2. Be Transparent With Staff (Privacy Notices Matter)
Employees should be told, in clear language:
- what information you collect
- why you collect it
- who you share it with (eg payroll providers, pension providers, HR software)
- how long you keep it
- what their rights are (including access requests)
For most businesses, this is done through an employee privacy notice and/or staff handbook policies. You’ll also likely need an external-facing Privacy Policy for your general business operations (customers, website users, etc), but your employee-facing communications should be specific to workplace data too.
3. Only Collect What You Actually Need
Data minimisation is a core idea behind employee data protection.
In practical terms, it means you should avoid collecting data “just in case” or because a form template includes it. Ask yourself:
- Do we genuinely need this to employ this person?
- Is there a less intrusive way to achieve the same result?
- Who in the business really needs access?
4. Keep Employee Data Secure (And Limit Access)
Security isn’t only an IT problem - it’s also about people, permissions, and habits.
Reasonable security steps usually include:
- role-based access controls (not everyone needs access to everything)
- strong passwords and multi-factor authentication
- secure storage for hard copies (locked cabinets)
----
WRITTEN INSTRUCTION 1: From the text on employee data protection, extract the stretch from "3. Only Collect" through "(And Limit Access)".
WRITTEN INSTRUCTION 2:
Answer these questions using the text on employee data protection:
(a) Which three examples does it give of parties that employee information may be shared with?
(b) What does it call a core idea behind employee data protection?
(c) What does it name as secure storage for hard copies?

RECORD LIST:
----
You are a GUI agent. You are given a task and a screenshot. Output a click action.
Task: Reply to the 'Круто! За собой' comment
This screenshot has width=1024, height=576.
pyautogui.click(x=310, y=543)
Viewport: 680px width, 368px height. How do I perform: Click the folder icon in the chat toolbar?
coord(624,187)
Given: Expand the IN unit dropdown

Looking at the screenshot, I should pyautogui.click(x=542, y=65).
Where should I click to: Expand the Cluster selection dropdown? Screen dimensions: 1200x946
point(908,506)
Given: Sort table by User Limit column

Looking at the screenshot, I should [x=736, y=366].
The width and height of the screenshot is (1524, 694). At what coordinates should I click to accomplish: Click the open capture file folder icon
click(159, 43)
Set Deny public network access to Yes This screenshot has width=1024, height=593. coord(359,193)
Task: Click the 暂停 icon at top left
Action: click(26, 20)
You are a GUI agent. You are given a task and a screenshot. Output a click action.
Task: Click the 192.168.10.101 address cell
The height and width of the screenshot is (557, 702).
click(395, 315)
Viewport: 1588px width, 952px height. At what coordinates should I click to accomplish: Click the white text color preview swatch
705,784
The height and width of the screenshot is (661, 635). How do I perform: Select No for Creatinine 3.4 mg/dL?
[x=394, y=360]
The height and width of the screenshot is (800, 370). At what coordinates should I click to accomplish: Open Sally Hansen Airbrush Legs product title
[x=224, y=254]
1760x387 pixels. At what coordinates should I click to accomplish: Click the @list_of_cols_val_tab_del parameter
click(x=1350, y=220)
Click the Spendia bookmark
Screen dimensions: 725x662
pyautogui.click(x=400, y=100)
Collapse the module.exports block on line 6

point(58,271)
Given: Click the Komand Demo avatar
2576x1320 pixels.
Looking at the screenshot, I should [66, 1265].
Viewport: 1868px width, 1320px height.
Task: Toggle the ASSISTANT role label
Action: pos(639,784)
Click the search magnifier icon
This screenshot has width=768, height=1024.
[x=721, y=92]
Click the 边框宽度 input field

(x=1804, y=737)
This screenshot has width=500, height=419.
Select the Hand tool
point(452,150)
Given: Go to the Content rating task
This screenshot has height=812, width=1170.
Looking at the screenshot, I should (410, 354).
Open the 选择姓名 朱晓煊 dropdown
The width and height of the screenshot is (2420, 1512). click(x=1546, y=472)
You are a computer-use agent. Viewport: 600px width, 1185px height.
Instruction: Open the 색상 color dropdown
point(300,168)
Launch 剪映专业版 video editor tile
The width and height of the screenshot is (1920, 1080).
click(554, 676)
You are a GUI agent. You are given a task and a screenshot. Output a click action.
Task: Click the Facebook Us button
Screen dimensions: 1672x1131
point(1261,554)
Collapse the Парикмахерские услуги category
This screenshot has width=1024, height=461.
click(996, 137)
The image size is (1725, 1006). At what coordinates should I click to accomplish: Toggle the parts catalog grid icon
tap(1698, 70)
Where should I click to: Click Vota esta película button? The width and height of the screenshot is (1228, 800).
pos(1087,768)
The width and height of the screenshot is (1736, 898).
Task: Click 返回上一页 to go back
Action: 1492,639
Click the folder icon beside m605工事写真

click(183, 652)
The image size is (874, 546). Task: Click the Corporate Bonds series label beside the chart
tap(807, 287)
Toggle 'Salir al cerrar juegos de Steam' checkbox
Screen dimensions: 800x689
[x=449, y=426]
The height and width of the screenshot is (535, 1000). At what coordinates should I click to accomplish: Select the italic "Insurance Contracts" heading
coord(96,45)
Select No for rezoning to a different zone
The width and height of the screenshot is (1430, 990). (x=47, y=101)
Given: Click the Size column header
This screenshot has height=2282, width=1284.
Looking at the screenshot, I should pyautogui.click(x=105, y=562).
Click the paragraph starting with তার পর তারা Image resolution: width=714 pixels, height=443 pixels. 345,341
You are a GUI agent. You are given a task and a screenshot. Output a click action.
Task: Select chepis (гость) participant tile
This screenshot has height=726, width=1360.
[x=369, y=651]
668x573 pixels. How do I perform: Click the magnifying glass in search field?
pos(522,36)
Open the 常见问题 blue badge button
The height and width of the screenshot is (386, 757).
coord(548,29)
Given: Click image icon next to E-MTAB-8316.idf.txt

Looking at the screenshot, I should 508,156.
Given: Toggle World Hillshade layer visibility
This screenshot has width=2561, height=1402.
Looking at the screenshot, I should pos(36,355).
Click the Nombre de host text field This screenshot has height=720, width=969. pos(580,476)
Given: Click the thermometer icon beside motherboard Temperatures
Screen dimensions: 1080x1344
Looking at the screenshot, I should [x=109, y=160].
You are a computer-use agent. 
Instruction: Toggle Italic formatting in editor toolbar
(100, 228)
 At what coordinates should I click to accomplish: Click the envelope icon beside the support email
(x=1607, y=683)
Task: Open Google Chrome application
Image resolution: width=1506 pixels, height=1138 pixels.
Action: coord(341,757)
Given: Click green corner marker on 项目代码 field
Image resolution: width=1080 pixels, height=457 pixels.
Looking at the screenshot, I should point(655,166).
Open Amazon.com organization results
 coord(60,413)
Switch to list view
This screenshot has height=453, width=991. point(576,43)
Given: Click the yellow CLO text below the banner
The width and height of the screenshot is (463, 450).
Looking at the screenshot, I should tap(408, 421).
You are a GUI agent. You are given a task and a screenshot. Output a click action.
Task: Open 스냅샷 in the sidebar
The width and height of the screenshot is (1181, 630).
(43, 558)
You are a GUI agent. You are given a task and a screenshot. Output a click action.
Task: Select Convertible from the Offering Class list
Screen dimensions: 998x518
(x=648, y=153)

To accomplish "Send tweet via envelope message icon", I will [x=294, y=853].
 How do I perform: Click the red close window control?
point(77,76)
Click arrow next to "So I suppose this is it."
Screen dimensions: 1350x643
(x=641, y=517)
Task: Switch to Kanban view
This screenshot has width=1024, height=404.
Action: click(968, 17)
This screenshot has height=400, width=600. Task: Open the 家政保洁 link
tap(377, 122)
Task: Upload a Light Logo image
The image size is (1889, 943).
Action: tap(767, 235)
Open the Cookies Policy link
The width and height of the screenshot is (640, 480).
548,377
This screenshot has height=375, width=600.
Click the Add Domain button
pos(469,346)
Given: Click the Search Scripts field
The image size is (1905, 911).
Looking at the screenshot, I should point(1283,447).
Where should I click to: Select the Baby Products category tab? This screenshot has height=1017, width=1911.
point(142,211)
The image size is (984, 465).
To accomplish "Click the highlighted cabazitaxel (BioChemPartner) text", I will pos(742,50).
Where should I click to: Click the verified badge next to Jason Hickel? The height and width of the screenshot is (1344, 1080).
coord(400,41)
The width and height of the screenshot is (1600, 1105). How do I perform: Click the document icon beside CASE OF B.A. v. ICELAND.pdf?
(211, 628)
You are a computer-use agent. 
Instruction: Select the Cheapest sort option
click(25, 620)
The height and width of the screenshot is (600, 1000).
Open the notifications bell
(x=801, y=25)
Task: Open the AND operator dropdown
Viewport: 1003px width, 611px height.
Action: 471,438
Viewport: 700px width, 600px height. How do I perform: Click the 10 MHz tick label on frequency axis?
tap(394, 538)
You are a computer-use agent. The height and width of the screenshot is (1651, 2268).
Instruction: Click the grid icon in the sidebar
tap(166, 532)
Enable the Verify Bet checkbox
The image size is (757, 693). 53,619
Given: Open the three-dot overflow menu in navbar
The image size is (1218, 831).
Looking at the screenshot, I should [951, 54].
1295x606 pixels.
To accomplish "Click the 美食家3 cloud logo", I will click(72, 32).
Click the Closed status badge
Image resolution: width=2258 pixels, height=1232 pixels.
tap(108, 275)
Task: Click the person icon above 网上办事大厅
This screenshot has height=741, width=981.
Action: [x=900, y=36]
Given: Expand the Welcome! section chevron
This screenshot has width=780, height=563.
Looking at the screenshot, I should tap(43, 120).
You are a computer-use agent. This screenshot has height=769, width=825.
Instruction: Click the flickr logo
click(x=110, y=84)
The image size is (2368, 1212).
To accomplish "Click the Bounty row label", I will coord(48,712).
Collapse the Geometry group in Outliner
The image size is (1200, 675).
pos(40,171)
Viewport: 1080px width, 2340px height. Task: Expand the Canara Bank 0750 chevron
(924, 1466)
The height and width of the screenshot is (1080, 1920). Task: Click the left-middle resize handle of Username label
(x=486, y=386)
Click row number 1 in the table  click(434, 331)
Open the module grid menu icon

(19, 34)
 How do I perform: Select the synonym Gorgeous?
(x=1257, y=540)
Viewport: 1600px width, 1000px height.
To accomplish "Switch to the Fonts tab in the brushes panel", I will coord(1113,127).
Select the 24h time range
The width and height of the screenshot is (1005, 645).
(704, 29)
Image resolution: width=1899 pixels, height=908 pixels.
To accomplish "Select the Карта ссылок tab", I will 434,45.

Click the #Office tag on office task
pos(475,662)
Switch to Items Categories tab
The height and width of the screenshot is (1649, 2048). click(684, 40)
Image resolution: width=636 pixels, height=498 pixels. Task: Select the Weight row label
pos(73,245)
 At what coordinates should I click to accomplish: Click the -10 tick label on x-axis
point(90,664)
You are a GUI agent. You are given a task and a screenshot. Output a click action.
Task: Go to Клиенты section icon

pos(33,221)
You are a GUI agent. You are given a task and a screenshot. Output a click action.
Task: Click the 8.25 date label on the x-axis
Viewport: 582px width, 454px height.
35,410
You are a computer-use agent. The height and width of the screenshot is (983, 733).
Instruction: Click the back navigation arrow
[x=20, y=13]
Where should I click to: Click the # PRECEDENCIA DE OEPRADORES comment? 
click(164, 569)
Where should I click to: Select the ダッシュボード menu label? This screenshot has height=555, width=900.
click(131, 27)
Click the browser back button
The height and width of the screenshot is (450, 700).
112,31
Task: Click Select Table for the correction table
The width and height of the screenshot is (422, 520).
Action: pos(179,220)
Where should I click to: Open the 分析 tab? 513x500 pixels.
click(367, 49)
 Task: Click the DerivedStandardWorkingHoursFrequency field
----
FINAL RESULT 1:
3. Only Collect What You Actually Need
Data minimisation is a core idea behind employee data protection.
In practical terms, it means you should avoid collecting data “just in case” or because a form template includes it. Ask yourself:
- Do we genuinely need this to employ this person?
- Is there a less intrusive way to achieve the same result?
- Who in the business really needs access?
4. Keep Employee Data Secure (And Limit Access)

FINAL RESULT 2:
(a) Payroll providers, pension providers, and HR software
(b) Data minimisation
(c) Locked cabinets